--- Task to complete ---
Exactly as they appear, print the line with "Click the font color icon" and each line after it through the end of the entries below; leave out pictures.

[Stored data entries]
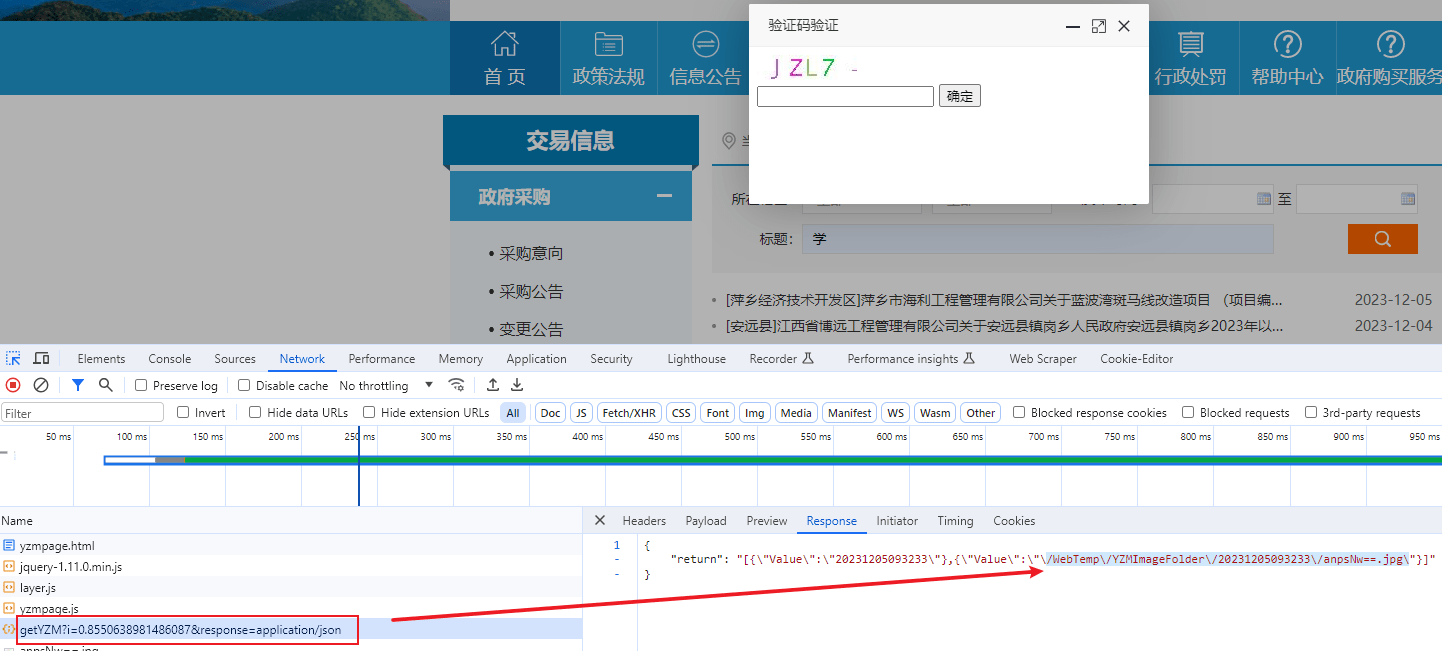The width and height of the screenshot is (1442, 651).
Task: Click the Import HAR upload icon
Action: coord(493,385)
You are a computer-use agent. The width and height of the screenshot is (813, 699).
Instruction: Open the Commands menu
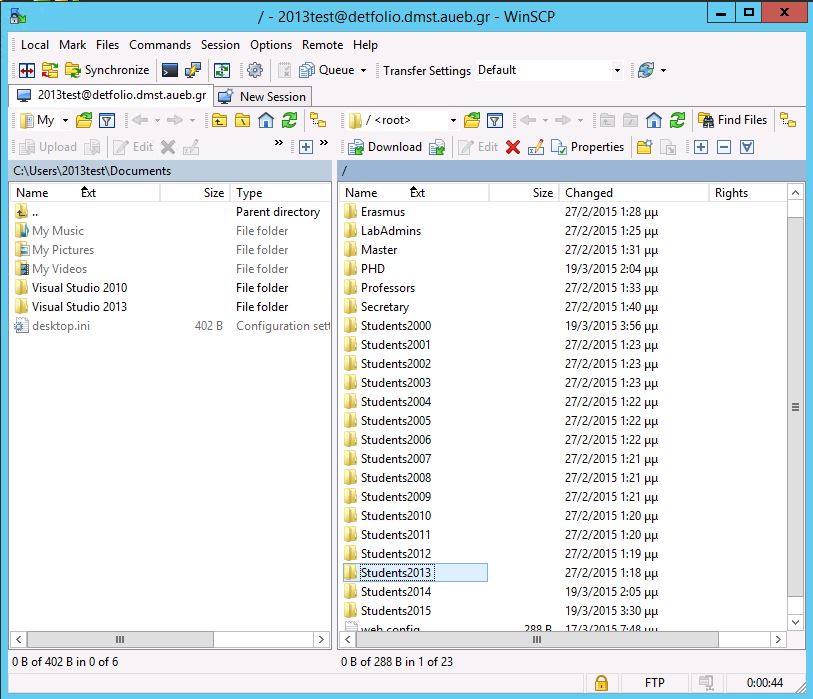pyautogui.click(x=159, y=45)
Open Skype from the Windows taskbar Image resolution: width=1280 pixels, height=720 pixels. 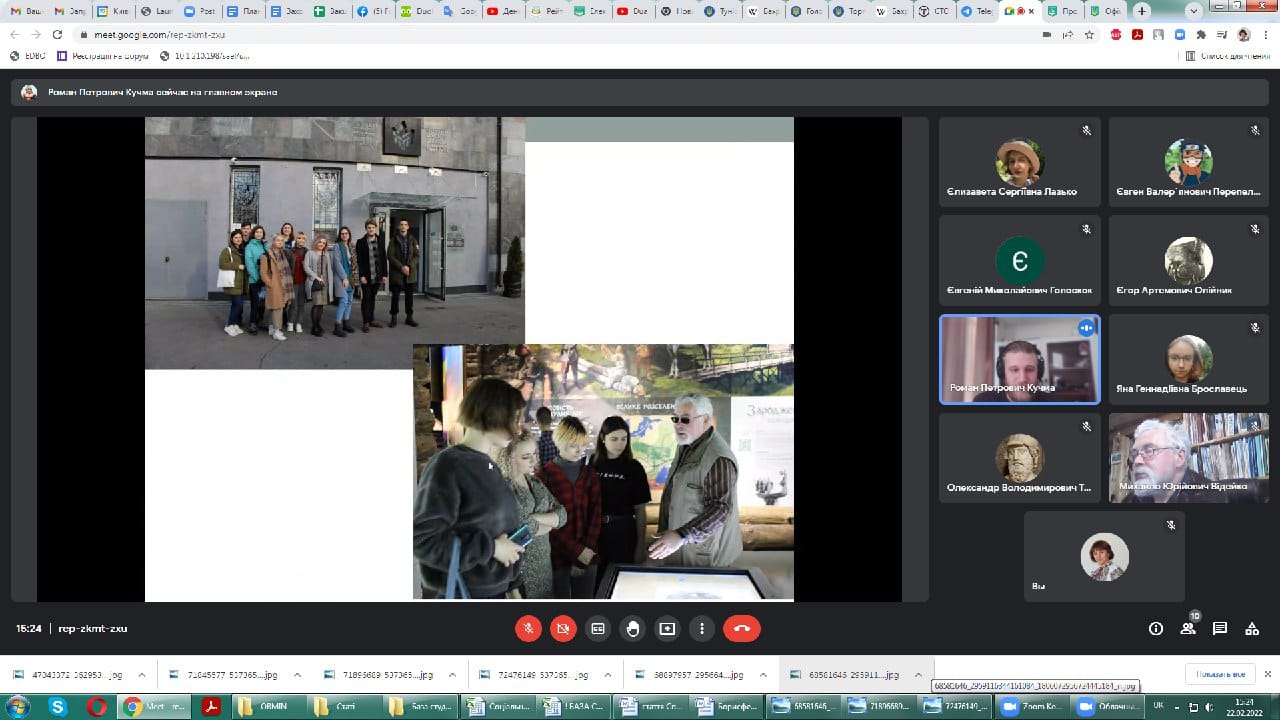click(x=58, y=706)
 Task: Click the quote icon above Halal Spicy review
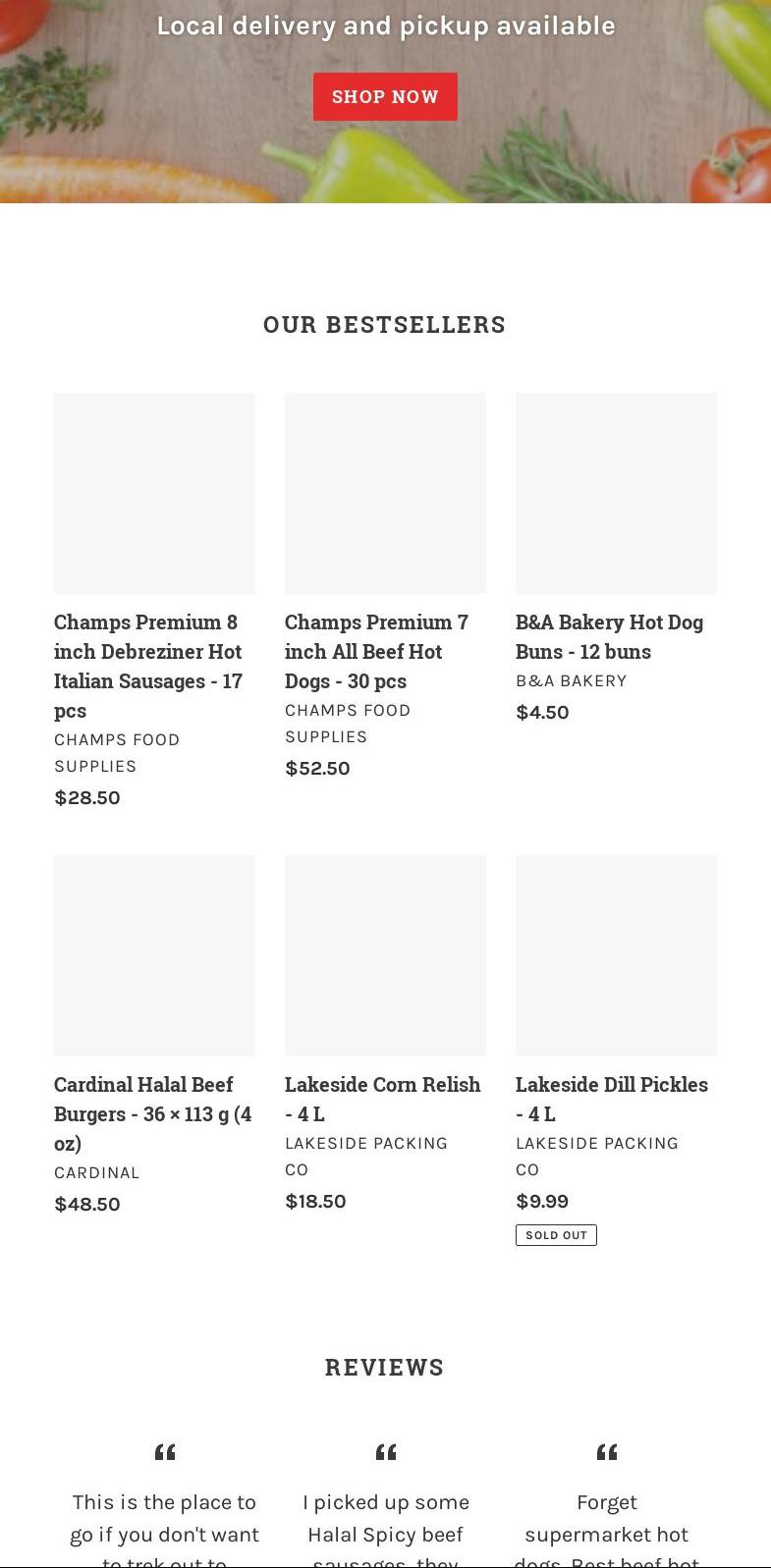pyautogui.click(x=386, y=1452)
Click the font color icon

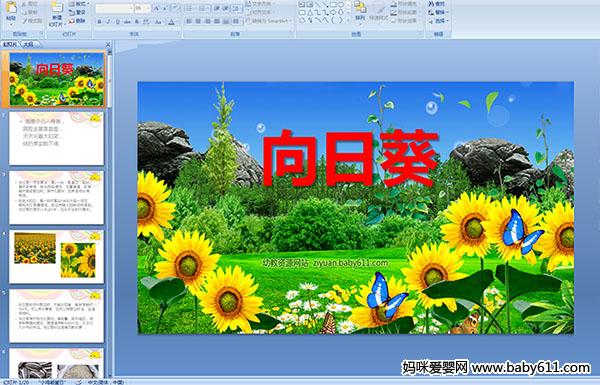click(x=171, y=22)
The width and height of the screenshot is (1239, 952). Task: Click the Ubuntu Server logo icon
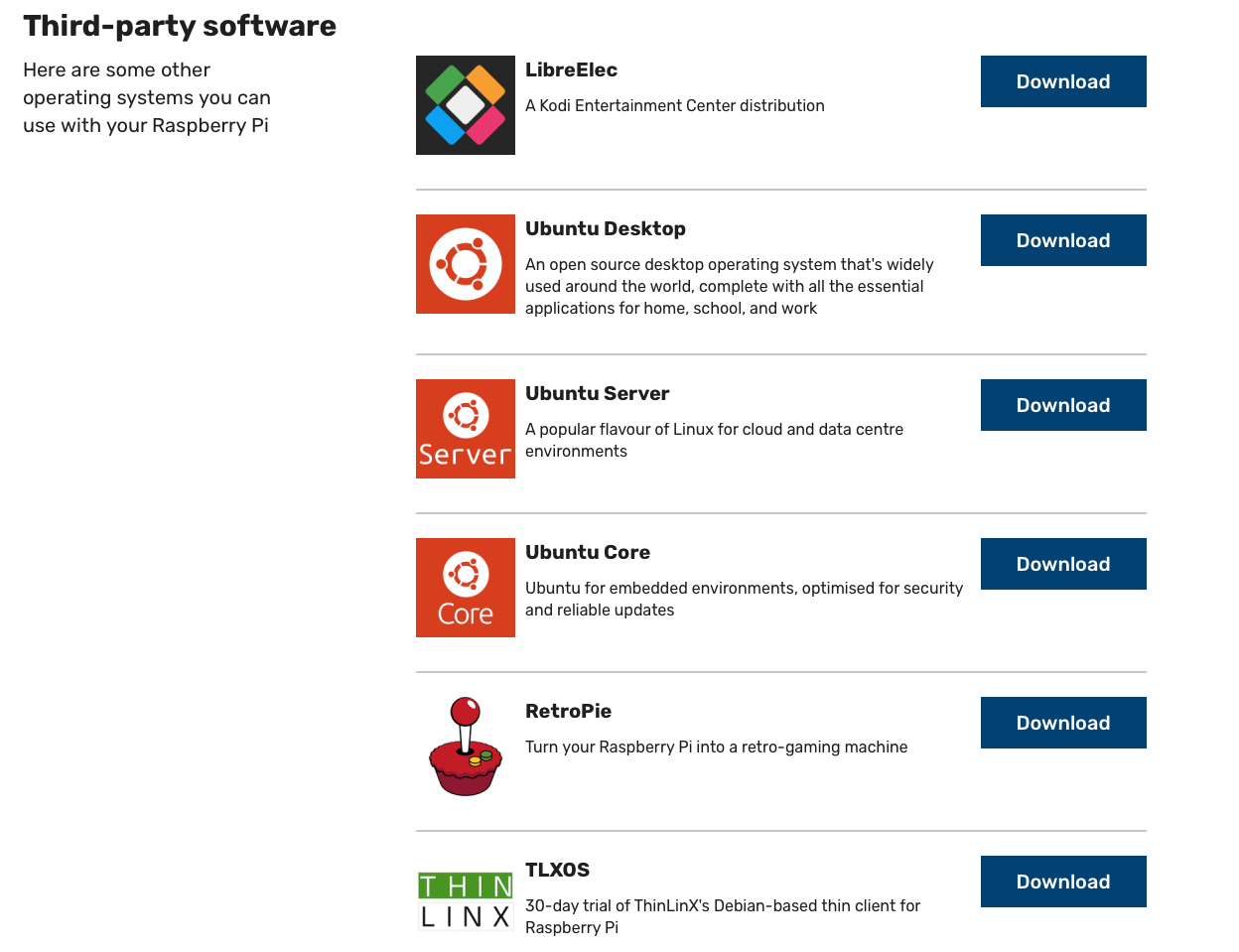[465, 429]
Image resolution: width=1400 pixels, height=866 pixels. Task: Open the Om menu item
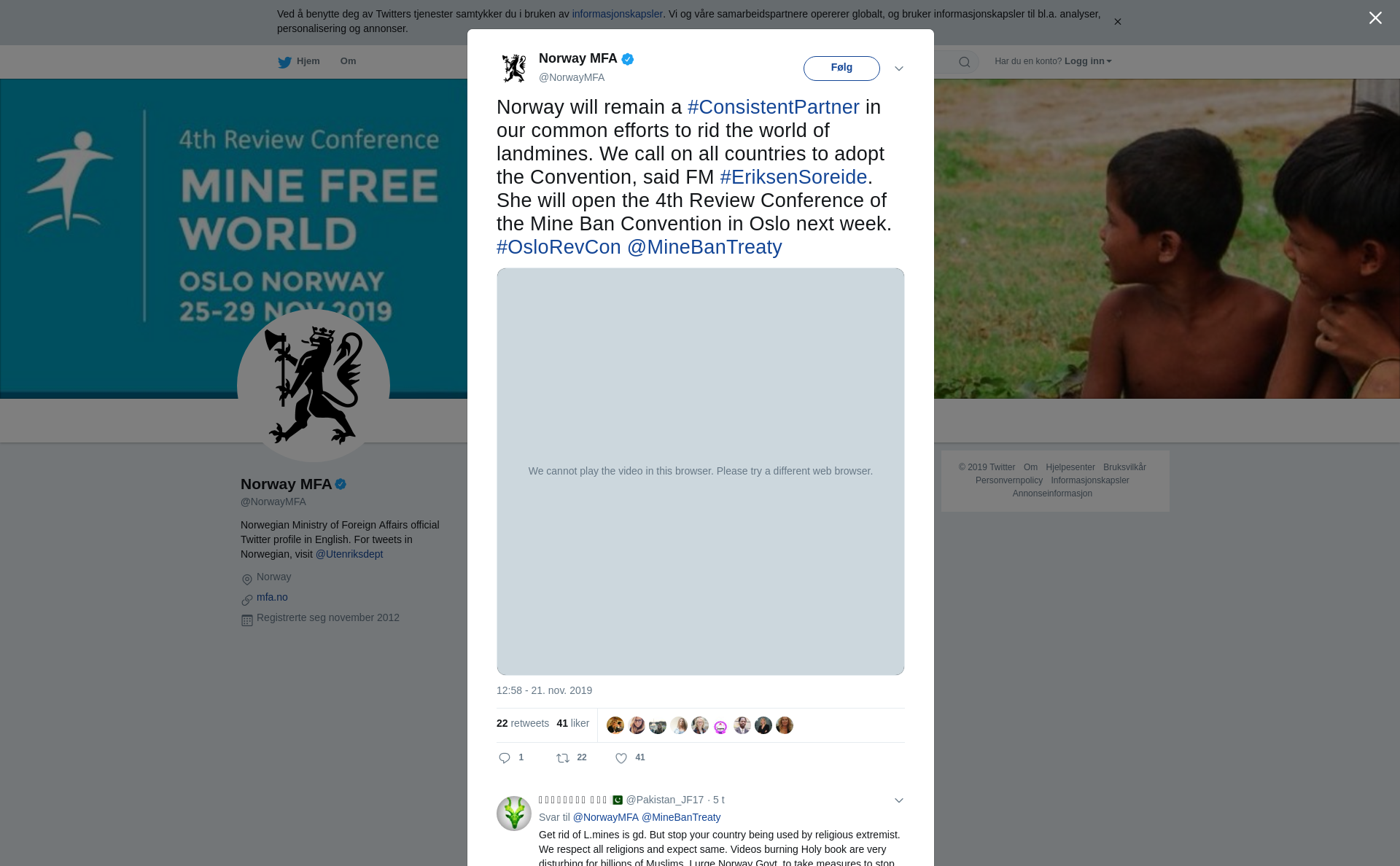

--- The answer ---
Click the font color icon

click(x=171, y=22)
The width and height of the screenshot is (1239, 952). Task: Click the Ubuntu Server logo icon
[465, 429]
Image resolution: width=1400 pixels, height=866 pixels. Task: Open the Om menu item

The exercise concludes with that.